Only the lines from the one containing "Click the Messari logo icon beside title" through the end of the data are wanted, reproduced exactly and without pictures.

===============

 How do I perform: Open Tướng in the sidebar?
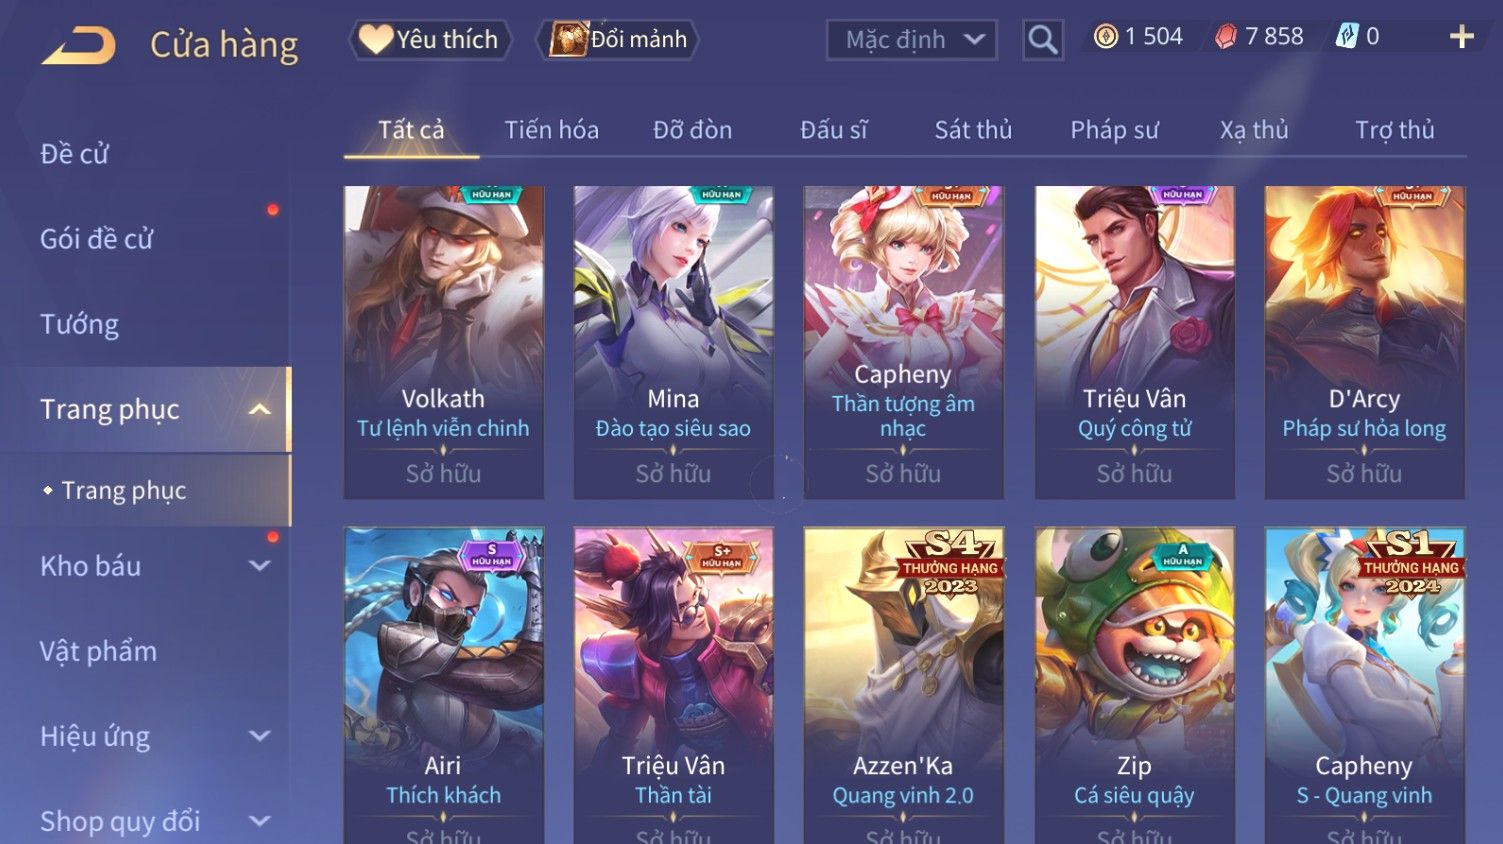[80, 324]
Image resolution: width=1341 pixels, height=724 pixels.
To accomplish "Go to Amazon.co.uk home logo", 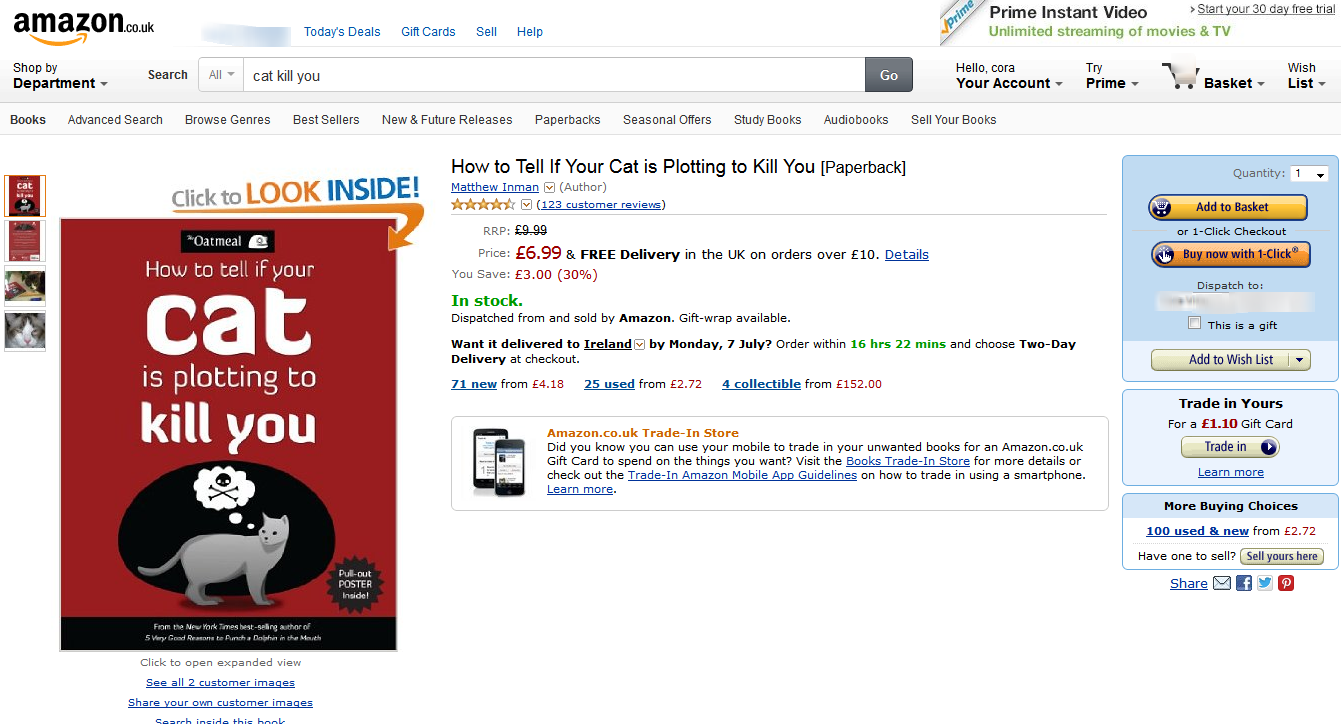I will pyautogui.click(x=83, y=27).
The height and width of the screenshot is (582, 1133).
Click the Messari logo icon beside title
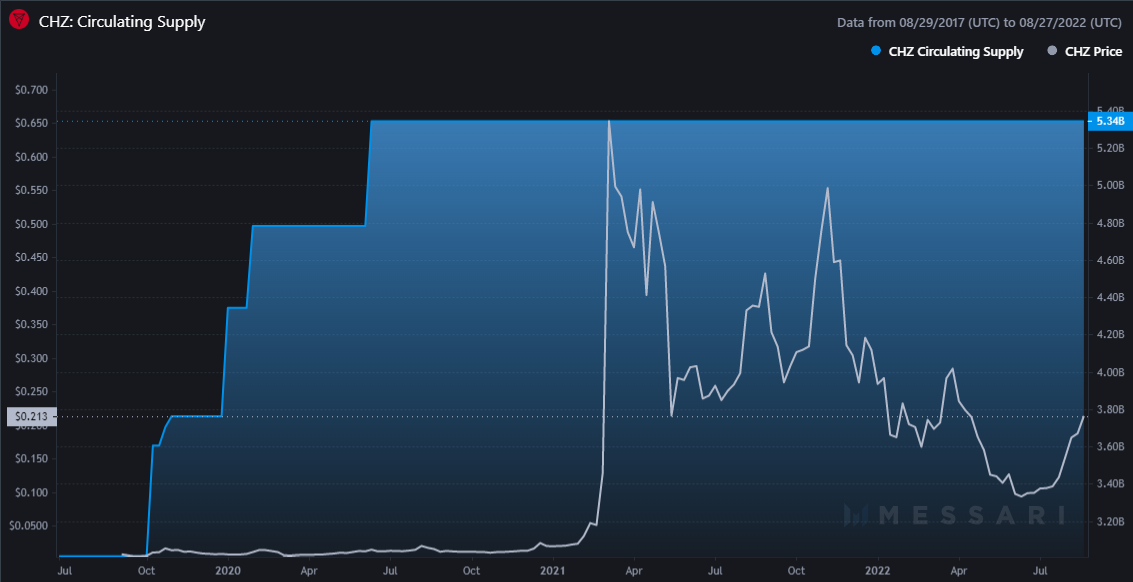19,19
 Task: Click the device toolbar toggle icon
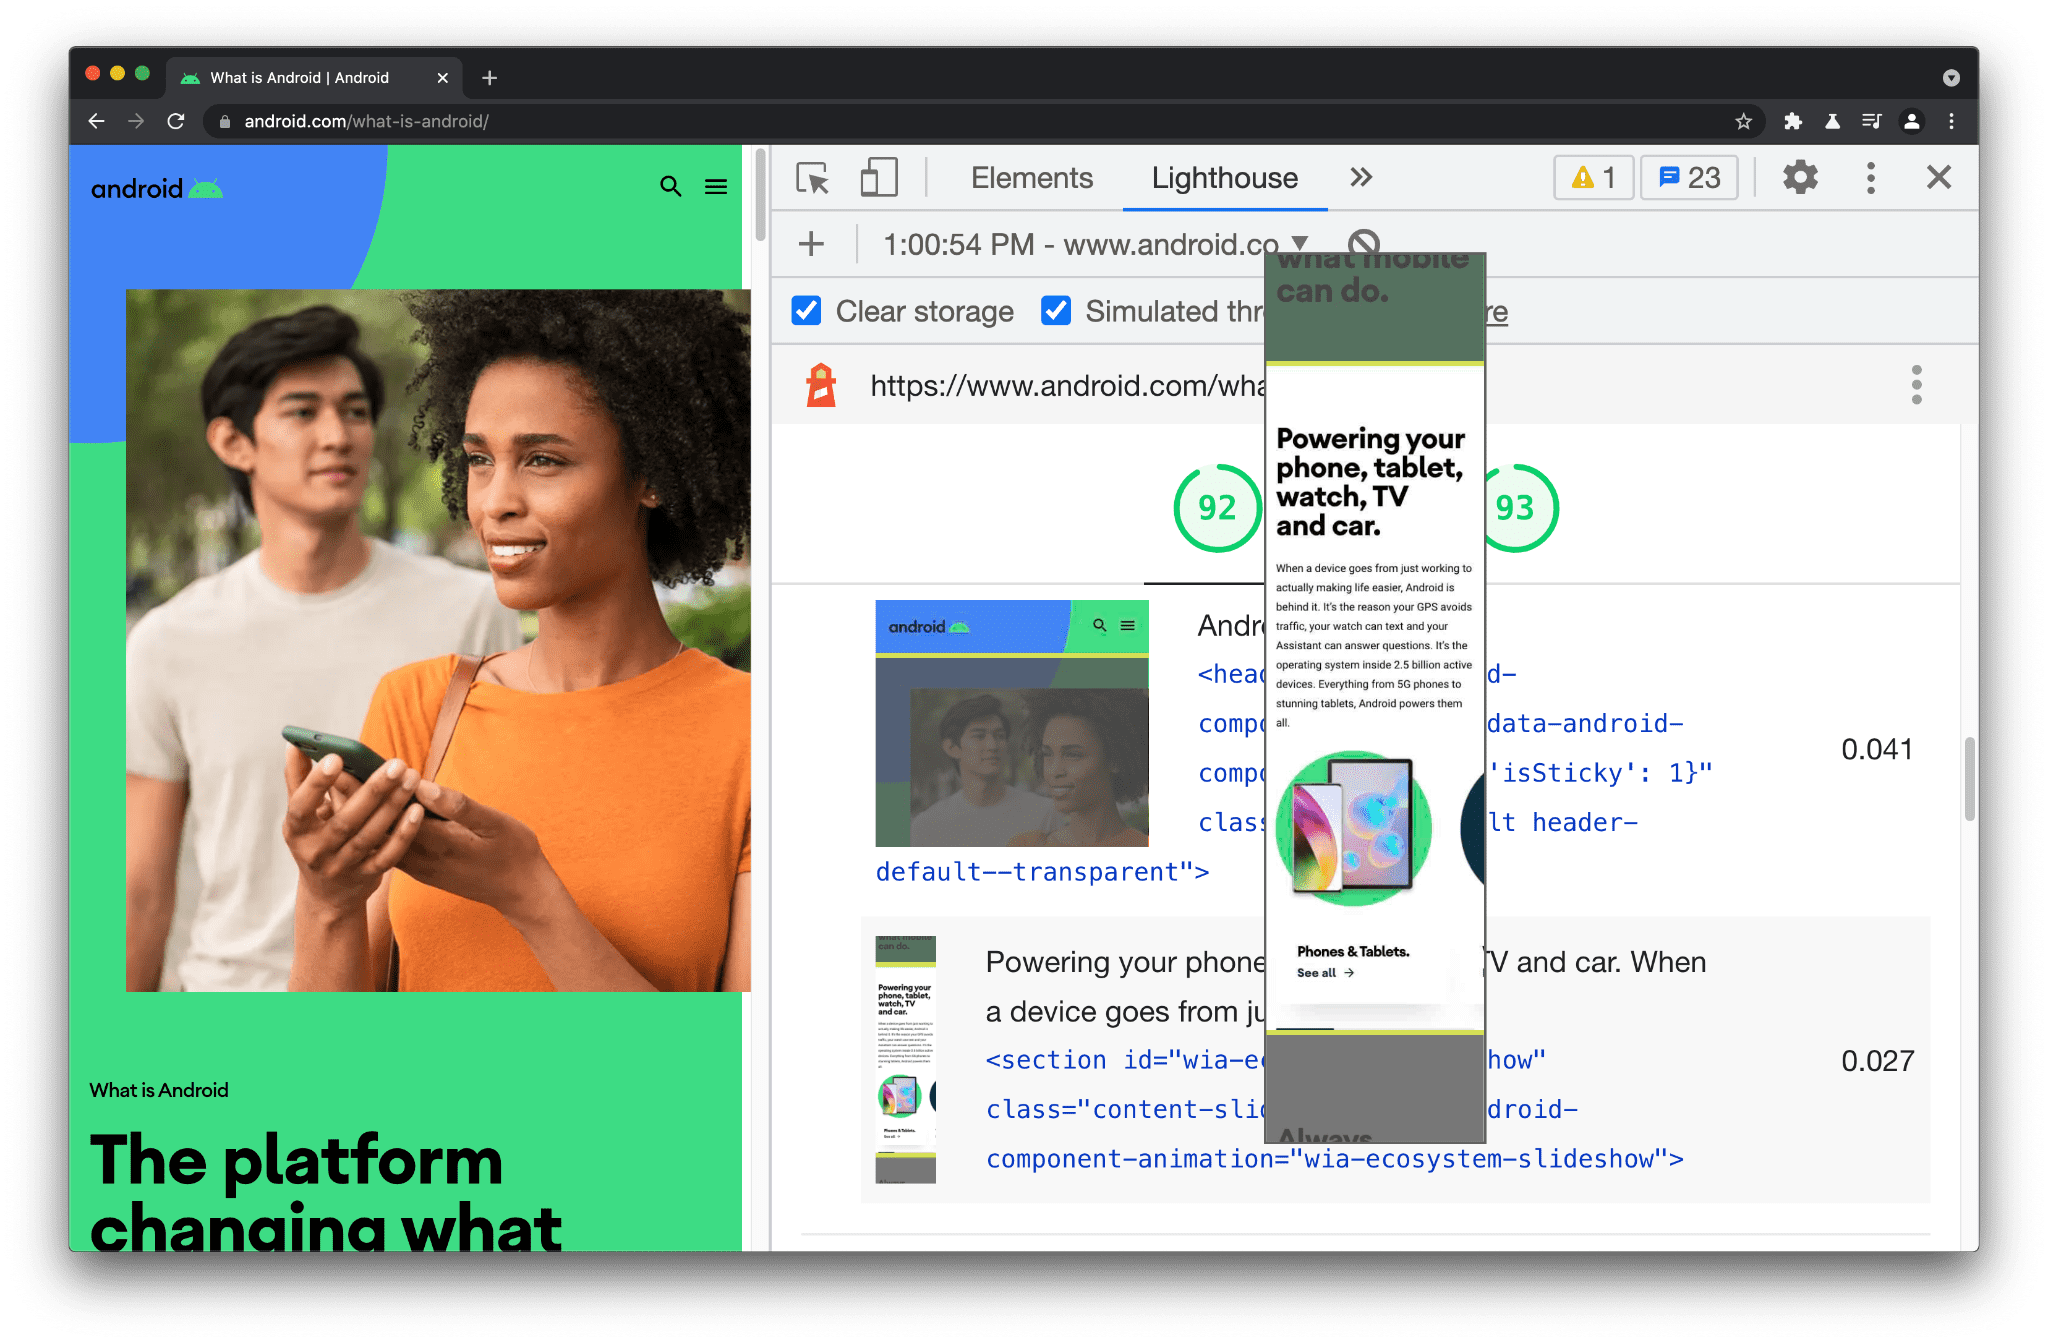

===============

Expected answer >>
Click the Messari logo icon beside title
19,19
 Task: Click the device toolbar toggle icon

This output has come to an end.